Das Erreichen einer Herdenimmunität für Sars-CoV-2 wurde selten von Virologen als Ziel ausgegeben - das macht für diesen Erreger und seine Erkrankung leider auch wenig Sinn. Es gibt zum Beispiel Erreger wie das Masernvirus, bei dem die Impfung einen 99,8-prozentige Schutz erzielt und der Erreger genetisch sehr stabil ist. Diese Idealsituation haben wir bei Covid-19 und Sars-CoV-2 nicht. Wir haben hier zwar Impfungen, die sehr gut sind und auch besser als viele erwartet haben. Sie bietet Schutz vor einer Infektion von 60 bis 70 Prozent und vor schwerer Erkrankung im Bereich von 90 Prozent. Aber wir haben auch ein genetisch deutlich variableres Virus, das sich effizient optimieren kann und diese "Schutzwerte" auch zu unseren Ungunsten verschieben kann. Auch der Geimpfte kann infiziert sein und auch andere anstecken. Der Prozentsatz der gegen Covid-19 Geimpften in der Bevölkerung muss daher unbedingt so hoch wie möglich sein, aber das Konzept einer Herdenimmunität mit der Erwartung, dass dann alles toll ist und man sich auch nicht mehr impfen lassen muss, wäre eine Illusion. Dieses Virus und seine Erkrankung wird uns erhalten bleiben.

Wie wahrscheinlich ist es, dass noch Virusmutationen auftreten, welche die ganze Strategie über den Haufen werfen können? Ist so etwas in Sicht?

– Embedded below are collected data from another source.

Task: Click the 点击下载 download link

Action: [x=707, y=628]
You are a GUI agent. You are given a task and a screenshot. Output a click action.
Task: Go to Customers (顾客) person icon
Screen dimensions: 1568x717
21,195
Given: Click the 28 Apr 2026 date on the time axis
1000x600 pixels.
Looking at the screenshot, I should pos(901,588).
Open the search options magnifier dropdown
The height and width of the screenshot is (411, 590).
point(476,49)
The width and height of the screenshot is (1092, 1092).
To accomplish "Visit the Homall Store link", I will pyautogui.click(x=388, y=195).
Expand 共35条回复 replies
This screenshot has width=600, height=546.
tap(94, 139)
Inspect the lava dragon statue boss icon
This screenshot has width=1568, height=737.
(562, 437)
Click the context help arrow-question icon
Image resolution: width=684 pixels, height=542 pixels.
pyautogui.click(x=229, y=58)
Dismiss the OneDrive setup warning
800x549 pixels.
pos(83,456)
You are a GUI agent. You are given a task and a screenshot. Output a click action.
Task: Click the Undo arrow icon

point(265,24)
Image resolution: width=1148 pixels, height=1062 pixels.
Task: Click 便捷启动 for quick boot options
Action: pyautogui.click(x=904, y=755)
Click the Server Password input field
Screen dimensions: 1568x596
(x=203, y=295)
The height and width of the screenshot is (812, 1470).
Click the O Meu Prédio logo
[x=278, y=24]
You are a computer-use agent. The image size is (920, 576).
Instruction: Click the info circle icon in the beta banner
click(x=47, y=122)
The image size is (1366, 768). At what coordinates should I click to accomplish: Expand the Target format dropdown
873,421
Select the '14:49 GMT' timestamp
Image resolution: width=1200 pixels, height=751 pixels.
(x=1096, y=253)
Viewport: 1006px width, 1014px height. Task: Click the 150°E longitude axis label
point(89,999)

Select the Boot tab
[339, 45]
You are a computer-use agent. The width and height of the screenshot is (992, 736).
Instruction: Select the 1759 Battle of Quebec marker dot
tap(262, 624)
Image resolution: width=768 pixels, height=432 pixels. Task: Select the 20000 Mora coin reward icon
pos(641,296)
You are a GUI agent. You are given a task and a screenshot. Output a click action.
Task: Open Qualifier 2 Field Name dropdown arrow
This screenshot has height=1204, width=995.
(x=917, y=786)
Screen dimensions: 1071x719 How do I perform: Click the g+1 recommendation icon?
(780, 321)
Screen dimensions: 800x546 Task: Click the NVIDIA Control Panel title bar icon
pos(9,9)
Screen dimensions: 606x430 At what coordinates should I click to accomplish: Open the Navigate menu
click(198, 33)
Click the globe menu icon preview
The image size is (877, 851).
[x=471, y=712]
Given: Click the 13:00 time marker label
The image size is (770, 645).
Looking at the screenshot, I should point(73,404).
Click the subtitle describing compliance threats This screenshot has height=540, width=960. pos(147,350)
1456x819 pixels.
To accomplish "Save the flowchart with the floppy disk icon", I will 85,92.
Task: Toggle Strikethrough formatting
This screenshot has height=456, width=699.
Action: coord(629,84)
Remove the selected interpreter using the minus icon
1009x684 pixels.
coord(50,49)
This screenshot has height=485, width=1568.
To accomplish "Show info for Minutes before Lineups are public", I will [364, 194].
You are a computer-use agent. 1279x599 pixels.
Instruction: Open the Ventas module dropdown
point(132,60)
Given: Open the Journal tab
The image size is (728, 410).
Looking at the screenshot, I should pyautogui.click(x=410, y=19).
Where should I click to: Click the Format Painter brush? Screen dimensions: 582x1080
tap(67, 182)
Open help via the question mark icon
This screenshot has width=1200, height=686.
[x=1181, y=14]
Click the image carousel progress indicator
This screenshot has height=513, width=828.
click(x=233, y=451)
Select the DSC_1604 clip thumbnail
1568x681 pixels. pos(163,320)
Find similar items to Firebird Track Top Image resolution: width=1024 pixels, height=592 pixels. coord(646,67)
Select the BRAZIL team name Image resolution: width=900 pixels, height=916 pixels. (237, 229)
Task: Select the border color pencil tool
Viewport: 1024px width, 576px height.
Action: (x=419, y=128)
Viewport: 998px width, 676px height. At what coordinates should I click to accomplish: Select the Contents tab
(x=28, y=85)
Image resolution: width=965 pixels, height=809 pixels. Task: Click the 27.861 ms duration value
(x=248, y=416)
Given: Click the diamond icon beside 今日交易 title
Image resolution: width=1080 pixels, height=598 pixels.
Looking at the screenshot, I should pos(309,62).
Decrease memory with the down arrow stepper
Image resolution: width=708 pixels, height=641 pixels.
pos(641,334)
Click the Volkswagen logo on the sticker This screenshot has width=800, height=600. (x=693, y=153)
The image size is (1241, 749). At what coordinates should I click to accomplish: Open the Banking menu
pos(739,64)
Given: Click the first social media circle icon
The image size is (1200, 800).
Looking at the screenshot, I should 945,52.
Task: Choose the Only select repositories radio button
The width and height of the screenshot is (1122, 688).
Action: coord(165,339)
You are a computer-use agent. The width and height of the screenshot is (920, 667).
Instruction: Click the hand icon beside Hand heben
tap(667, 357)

In Sicht nicht, aber möglich. Es gibt zwei Eigenschaft des neuen Coronavirus, die wir sehr genau beobachten: zum einen die Fähigkeit, seine Übertragung von Mensch zu Mensch zu optimieren. Beim ursprünglichen "Wuhan-Virus" hat ein Infizierter im Schnitt zwei bis drei andere infiziert, die aktuelle Delta-Variante infiziert acht ungeschützte Menschen. In der Übertragung ist Delta schon sehr effizient. Die zweite Eigenschaft sind neue Fluchtmutationen des Virus für die Immunität. In diesem Fall verändert das Virus sein Spike-Protein so, dass Impfstoffe nicht mehr so gut schützen oder bereits Genesene wieder infiziert werden. Da geht dann vielleicht auch der Schutz vor schwerer Erkrankung von 90 auf 60 Prozent runter.